| TASK DIRECTIONS |
Write out the records verbatim, everything from their first line down to the line containing "coord(518,300)", with both of those lines included.

| DATA FOR PROCESSING |
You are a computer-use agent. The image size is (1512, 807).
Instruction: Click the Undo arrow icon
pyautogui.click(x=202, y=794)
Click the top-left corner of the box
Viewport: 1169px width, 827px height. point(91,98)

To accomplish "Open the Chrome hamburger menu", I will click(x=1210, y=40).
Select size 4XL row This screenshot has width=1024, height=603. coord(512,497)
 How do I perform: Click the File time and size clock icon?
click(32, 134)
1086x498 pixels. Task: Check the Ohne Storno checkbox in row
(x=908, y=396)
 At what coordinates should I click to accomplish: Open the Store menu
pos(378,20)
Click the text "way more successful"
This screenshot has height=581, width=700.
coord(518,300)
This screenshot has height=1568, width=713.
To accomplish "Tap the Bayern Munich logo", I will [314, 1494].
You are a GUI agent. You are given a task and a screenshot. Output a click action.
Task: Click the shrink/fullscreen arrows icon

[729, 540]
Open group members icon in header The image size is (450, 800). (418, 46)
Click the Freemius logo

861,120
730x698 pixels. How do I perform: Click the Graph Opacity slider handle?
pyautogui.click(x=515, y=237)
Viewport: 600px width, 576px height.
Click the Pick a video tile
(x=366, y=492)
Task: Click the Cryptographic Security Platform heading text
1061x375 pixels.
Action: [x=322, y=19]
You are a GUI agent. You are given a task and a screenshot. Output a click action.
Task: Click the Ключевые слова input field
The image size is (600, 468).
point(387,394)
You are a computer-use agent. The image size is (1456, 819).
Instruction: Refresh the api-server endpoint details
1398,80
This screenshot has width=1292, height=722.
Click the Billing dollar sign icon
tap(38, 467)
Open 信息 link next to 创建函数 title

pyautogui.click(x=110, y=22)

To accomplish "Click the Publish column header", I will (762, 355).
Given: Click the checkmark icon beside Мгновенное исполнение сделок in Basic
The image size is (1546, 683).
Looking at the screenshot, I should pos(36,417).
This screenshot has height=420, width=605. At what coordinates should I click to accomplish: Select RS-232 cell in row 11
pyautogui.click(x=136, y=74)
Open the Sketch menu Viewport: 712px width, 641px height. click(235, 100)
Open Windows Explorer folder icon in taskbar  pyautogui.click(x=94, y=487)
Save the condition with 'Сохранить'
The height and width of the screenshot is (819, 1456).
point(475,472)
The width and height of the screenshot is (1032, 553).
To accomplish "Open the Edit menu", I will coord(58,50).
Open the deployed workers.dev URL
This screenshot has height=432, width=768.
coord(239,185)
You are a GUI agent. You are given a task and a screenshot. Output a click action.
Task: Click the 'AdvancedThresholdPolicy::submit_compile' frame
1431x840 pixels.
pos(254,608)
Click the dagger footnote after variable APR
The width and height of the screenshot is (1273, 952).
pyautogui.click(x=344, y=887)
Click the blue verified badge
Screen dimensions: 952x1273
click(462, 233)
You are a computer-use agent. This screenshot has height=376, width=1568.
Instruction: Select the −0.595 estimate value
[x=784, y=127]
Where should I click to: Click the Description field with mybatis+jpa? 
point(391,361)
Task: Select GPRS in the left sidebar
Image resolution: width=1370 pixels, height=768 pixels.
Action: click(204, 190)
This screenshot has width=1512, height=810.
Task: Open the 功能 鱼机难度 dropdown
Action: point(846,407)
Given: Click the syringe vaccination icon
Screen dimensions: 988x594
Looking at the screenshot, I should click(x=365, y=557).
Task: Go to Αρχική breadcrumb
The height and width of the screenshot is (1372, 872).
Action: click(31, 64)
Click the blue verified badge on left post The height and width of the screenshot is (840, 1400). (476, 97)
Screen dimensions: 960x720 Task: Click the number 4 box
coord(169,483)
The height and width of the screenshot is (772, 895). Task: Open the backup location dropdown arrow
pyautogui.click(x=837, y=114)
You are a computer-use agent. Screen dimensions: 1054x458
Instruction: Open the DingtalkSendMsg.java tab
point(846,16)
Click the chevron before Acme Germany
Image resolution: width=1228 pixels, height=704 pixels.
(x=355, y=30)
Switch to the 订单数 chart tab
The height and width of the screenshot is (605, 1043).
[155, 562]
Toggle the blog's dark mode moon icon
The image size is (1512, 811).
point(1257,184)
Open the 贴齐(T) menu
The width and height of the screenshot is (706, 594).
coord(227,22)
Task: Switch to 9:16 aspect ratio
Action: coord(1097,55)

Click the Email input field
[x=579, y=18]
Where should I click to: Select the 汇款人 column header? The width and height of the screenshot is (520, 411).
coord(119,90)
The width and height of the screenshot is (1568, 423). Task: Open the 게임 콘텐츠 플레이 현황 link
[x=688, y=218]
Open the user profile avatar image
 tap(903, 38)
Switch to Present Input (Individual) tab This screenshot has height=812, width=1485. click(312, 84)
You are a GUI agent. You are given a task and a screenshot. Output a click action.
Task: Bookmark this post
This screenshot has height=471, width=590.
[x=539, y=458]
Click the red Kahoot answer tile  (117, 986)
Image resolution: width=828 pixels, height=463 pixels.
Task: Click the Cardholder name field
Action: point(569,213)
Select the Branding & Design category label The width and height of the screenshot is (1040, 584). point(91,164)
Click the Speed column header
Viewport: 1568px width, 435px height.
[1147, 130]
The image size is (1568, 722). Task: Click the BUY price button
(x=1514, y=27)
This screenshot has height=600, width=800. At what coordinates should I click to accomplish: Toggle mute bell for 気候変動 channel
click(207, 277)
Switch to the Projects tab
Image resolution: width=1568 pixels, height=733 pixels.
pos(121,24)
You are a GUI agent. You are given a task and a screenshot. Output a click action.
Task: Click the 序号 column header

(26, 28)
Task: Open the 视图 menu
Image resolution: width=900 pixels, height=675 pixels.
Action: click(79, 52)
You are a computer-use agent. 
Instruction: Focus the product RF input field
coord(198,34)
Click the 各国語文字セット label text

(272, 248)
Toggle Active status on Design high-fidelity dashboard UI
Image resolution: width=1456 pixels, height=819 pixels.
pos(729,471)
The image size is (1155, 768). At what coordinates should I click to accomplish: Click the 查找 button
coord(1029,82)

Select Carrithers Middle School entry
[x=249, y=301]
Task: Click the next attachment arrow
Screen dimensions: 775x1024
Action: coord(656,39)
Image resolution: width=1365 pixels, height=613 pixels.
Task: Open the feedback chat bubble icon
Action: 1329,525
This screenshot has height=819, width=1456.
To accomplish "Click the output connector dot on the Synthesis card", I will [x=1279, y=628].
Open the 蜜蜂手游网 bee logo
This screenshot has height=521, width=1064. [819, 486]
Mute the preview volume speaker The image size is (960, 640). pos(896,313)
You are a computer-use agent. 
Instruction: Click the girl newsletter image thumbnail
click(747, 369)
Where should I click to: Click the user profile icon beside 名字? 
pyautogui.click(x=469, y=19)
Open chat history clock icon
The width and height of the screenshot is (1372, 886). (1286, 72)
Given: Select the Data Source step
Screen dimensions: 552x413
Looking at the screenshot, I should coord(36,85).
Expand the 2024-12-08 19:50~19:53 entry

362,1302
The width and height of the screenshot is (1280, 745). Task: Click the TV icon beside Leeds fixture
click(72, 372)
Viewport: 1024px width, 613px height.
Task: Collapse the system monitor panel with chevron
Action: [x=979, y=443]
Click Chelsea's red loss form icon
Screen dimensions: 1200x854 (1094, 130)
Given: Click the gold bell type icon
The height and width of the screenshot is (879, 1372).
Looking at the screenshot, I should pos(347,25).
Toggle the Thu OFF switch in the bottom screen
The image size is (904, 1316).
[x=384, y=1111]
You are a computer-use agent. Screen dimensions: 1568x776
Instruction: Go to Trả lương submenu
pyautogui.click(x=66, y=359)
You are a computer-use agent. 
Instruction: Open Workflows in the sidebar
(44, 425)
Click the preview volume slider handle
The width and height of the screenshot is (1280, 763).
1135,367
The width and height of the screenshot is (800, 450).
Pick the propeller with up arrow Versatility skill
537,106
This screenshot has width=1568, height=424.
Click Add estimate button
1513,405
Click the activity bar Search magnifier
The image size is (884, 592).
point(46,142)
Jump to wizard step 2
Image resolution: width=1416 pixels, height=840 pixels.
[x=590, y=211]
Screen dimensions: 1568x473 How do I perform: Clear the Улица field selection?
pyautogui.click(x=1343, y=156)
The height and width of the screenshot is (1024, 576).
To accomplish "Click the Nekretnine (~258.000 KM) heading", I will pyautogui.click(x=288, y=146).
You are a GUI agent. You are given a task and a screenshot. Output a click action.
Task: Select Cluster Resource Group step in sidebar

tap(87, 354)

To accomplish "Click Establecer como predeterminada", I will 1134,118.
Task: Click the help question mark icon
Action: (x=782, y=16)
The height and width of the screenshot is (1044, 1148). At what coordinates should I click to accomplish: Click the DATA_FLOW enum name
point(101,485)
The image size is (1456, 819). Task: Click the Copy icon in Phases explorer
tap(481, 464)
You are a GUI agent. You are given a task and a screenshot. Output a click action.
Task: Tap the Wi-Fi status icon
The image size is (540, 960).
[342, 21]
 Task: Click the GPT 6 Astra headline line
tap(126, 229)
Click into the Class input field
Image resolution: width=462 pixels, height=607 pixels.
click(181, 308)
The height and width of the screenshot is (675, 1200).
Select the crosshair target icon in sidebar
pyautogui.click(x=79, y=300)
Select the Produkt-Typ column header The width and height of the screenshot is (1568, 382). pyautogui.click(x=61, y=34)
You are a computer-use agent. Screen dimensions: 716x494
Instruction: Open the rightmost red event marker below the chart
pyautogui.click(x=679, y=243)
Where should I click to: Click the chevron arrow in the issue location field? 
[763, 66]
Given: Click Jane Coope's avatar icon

| RESPONSE TO THIS TASK |
You are a computer-use agent. The image size is (1512, 807).
Instruction: Click the Undo arrow icon
pyautogui.click(x=202, y=794)
Click the top-left corner of the box
Viewport: 1169px width, 827px height. point(91,98)

To accomplish "Open the Chrome hamburger menu", I will click(x=1210, y=40).
Select size 4XL row This screenshot has width=1024, height=603. coord(512,497)
 How do I perform: Click the File time and size clock icon?
click(32, 134)
1086x498 pixels. Task: Check the Ohne Storno checkbox in row
(x=908, y=396)
 At what coordinates should I click to accomplish: Open the Store menu
pos(378,20)
Click the text "way more successful"
This screenshot has height=581, width=700.
coord(518,300)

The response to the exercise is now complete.